## PASSAGE PROVIDED
Falkirk’s Orchard Hotel has said that refusing planning permission for a beer garden that is already in place is likely to have “a devastating impact” on the business.
The town centre hotel said that the new beer garden – on the site of its car park – is “a direct response to the Covid-19 pandemic and all the restrictions imposed on hospitality”.
While businesses in the town were encouraged to create temporary outdoor areas to help during restrictions, the Orchard’s outdoor space was completely revamped over several months.
The scale of the changes meant that planning permission was needed.
Now that final permission is being sought, the application states: “Should the proposal not be consented, we anticipate that this will likely have a devastating impact on our business and in turn would adversely impact on the current and future employment opportunities.”
Owner Stuart Crawford and his team have told planners that temporary use “would have no significant benefit to the business and does not justify the expense to date”.
The beer garden is a fenced off area behind the property, with a range of seating and tables and limited shelters for inclement weather.
The application says that inspiration for the design has been taken from other examples of beer gardens, “particularly those found in Shoreditch, an area of London, which has become synonymous with regeneration and cutting-edge design”.
Not everyone is happy with the arrangements, however.
When applying for an occasional licence before opening, there were several objections by neighbours who said the hotel had previously caused a lot of noise.
They also complained that parking is difficult enough on the street without losing more spaces to the new outdoor drinking area.
This new application states: “A robust management regime is in place to ensure the smooth operation of the business.
“Staff members inspect the beer garden regularly and hours are limited to 10am-10pm. This approach minimises any impact in terms of noise.
“We believe the beer garden operates without any significant impact on adjacent or nearby houses.”
The Orchard is in a B-listed building but the application states that the impact of the work is on the back of the property so will not affect its appearance.

## SUPPLIED ENTRIES

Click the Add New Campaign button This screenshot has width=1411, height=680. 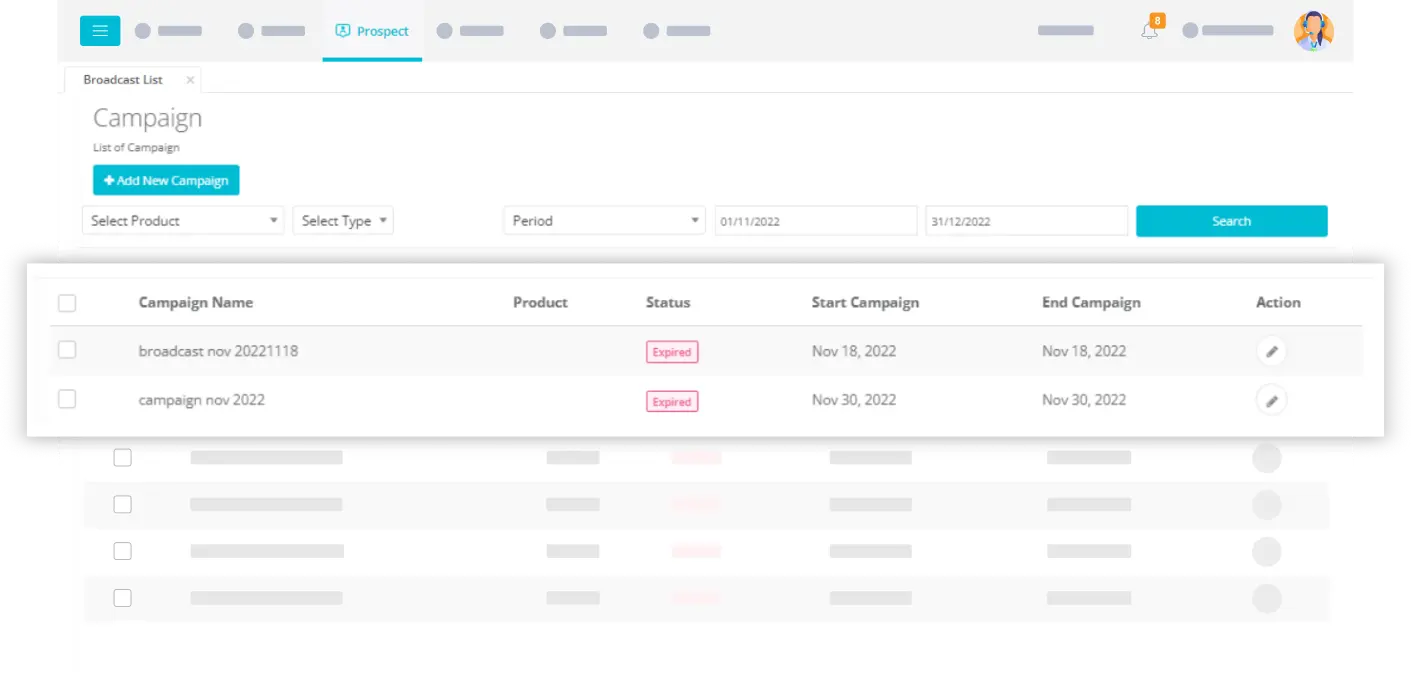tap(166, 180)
---
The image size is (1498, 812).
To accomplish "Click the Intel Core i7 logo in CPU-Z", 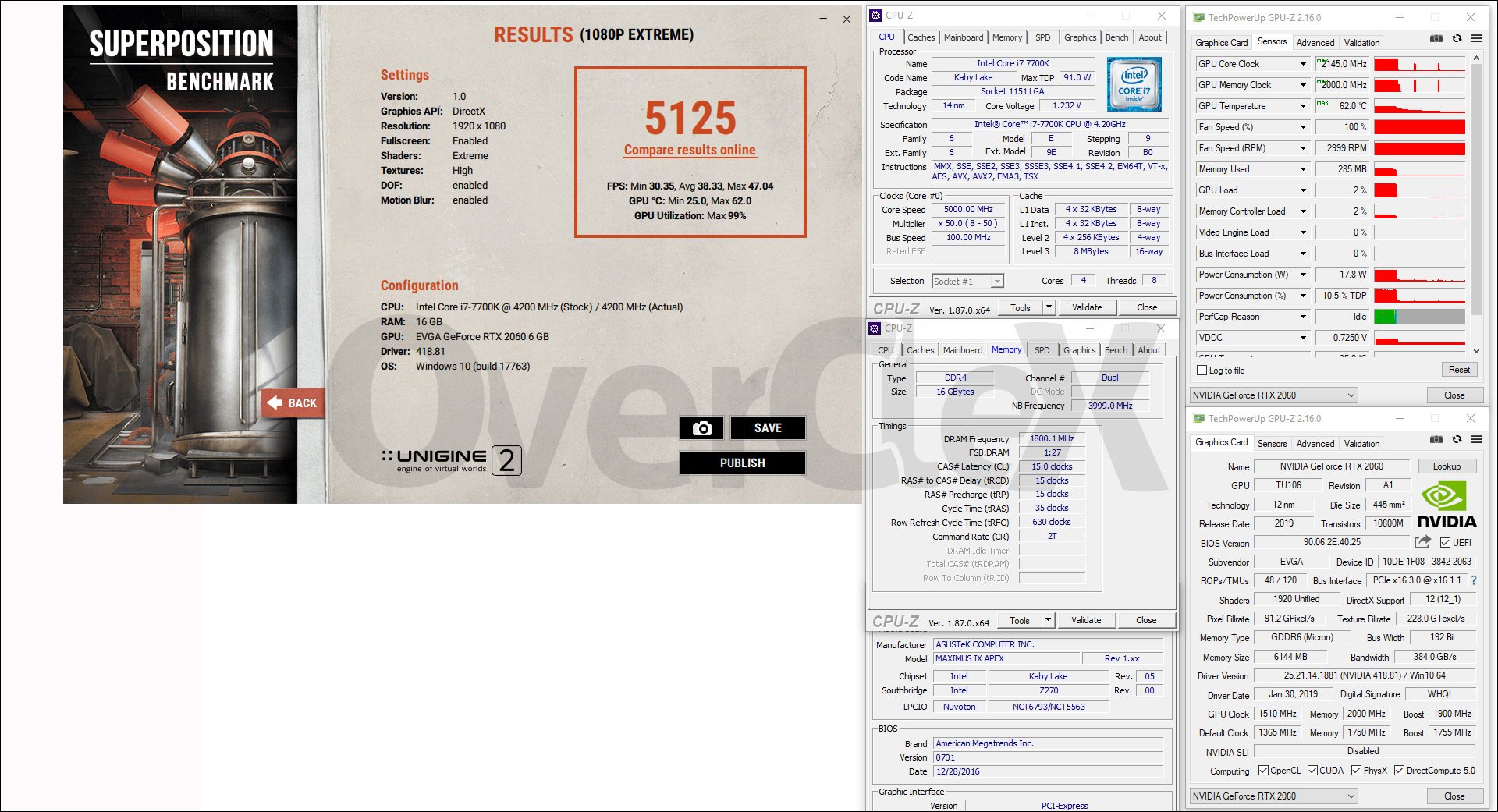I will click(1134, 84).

## EXERCISE
According to the article on the Orchard Hotel's beer garden, during what hours is the beer garden open? The rows play no part in the task here.

## OUTPUT OF THE EXERCISE
The beer garden's hours are limited to 10am to 10pm.